# trig word problem question

• Jun 15th 2009, 06:03 PM
jlbrpt
trig word problem question
Below is a word problem that is driving me nuts. I'll bet the answer is probably an obvious one but for some reason I'm not making any sense of it. I am asking for help in HOW to solve it, not the actual answer...I'd rather work that out and post the answer so it can be checked. Here is the word problem:

Two wheels are rotating in such a way that the rotation of the smaller wheel causes the larger wheel to rotate. The radius of the smaller wheel is 6.9 cm and the radius of the larger wheel is 10.9 cm. Through how many degrees will the larger wheel rotate if the smaller one rotates 108 degrees?

Does the 108 degrees of the smaller circle have any relevance beyond the fact that it should rotate more/faster because it is the smaller one, or is it just a matter of solving the angle using s=ar (s=arc length, a = angle, r = radius)? If that is the case, and s=ar, then a = s/r. s= 360 deg, divided by radius 10.9, = 33.02752294, or roughly 33 degrees.

Or am I completely off base and need to work this from a different perspective?
• Jun 15th 2009, 07:22 PM
aidan
Quote:

Originally Posted by jlbrpt
Below is a word problem that is driving me nuts. I'll bet the answer is probably an obvious one but for some reason I'm not making any sense of it. I am asking for help in HOW to solve it, not the actual answer...I'd rather work that out and post the answer so it can be checked. Here is the word problem:

Two wheels are rotating in such a way that the rotation of the smaller wheel causes the larger wheel to rotate. The radius of the smaller wheel is 6.9 cm and the radius of the larger wheel is 10.9 cm.
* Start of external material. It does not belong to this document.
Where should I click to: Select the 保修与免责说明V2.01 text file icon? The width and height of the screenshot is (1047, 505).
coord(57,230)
Through how many degrees will the larger wheel rotate if the smaller one rotates 108 degrees?

Does the 108 degrees of the smaller circle have any relevance beyond the fact that it should rotate more/faster because it is the smaller one, or is it just a matter of solving the angle using s=ar (s=arc length, a = angle, r = radius)? If that is the case, and s=ar, then a = s/r. s= 360 deg, divided by radius 10.9, = 33.02752294, or roughly 33 degrees.
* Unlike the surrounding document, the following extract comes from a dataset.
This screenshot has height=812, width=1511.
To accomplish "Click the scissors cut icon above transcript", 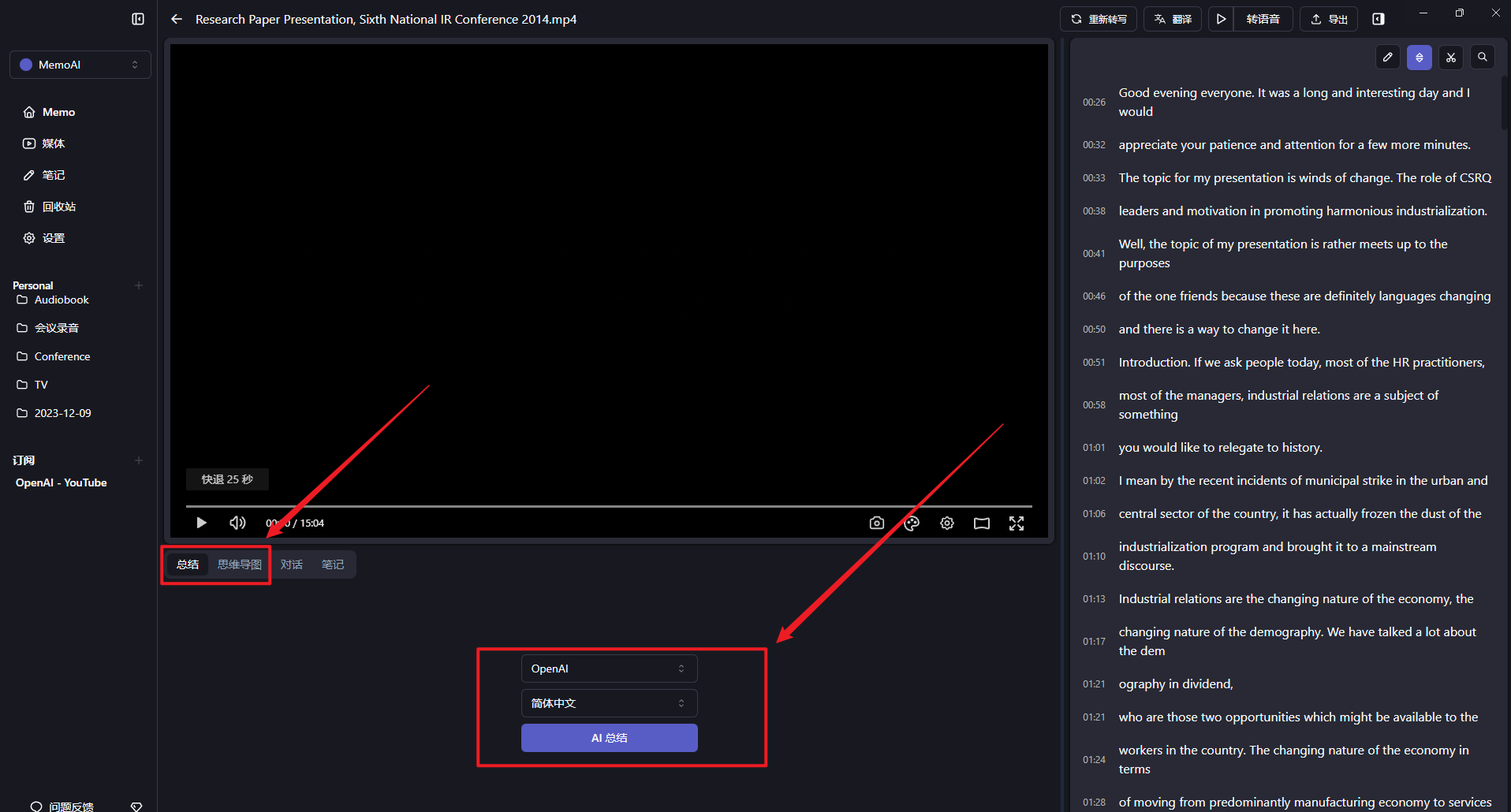I will coord(1451,58).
Or am I completely off base and need to work this from a different perspective?

You have part of the idea.

You have to assume that the circles touch at only one point at the start of the rotation.
The arc length through 108degrees of the smaller circle

$2r \pi \times \frac{108}{360}= 13.006$

13.006 / 10.9 is the radian measure through which the larger circle rotated.
• Jun 15th 2009, 07:46 PM
Shyam
Quote:

Originally Posted by jlbrpt
Below is a word problem that is driving me nuts. I'll bet the answer is probably an obvious one but for some reason I'm not making any sense of it. I am asking for help in HOW to solve it, not the actual answer...I'd rather work that out and post the answer so it can be checked. Here is the word problem:

Two wheels are rotating in such a way that the rotation of the smaller wheel causes the larger wheel to rotate. The radius of the smaller wheel is 6.9 cm and the radius of the larger wheel is 10.9 cm. Through how many degrees will the larger wheel rotate if the smaller one rotates 108 degrees?
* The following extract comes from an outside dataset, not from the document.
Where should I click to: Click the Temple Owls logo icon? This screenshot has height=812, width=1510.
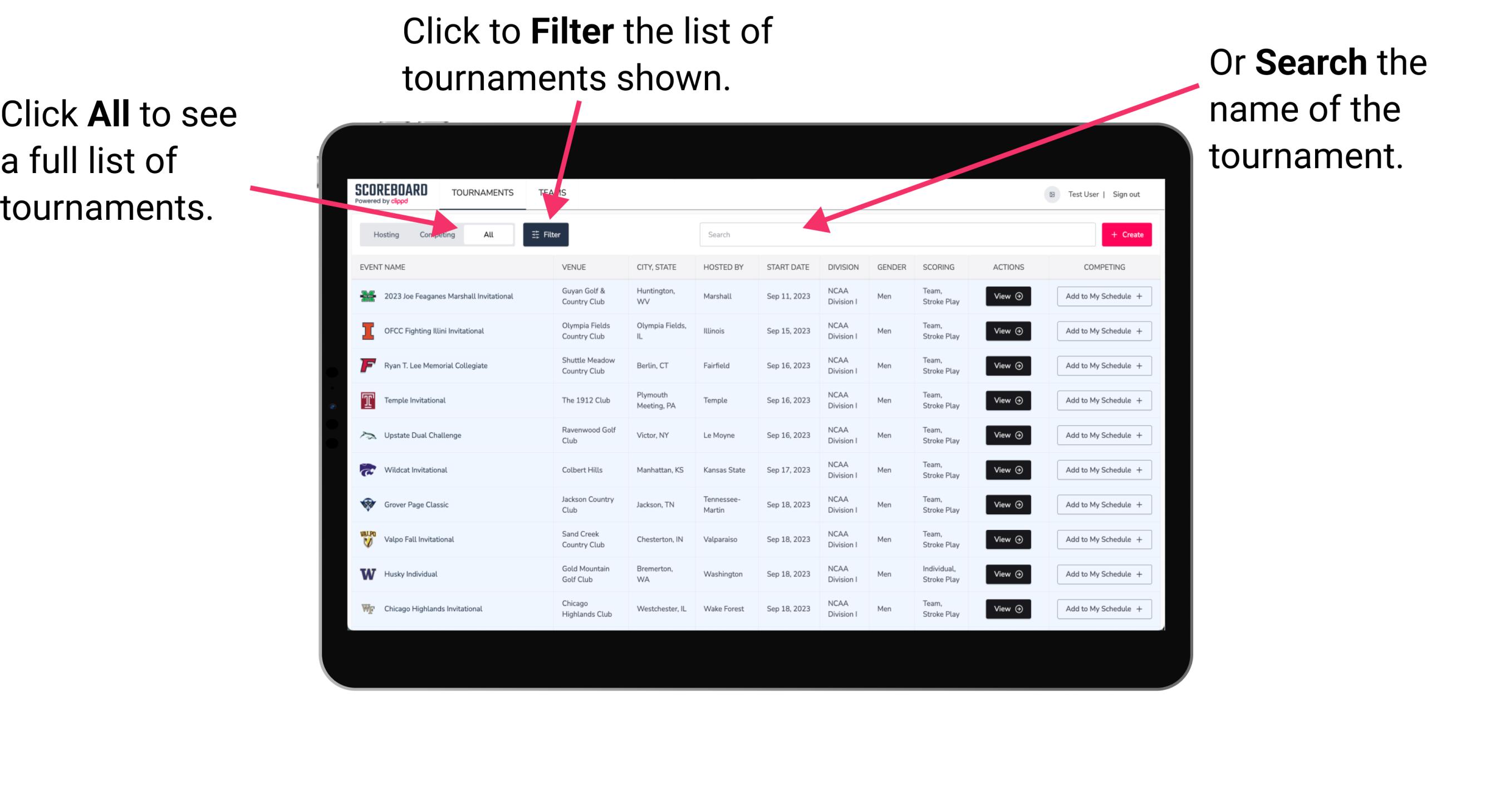click(366, 400)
Does the 108 degrees of the smaller circle have any relevance beyond the fact that it should rotate more/faster because it is the smaller one, or is it just a matter of solving the angle using s=ar (s=arc length, a = angle, r = radius)? If that is the case, and s=ar, then a = s/r. s= 360 deg, divided by radius 10.9, = 33.02752294, or roughly 33 degrees.

Or am I completely off base and need to work this from a different perspective?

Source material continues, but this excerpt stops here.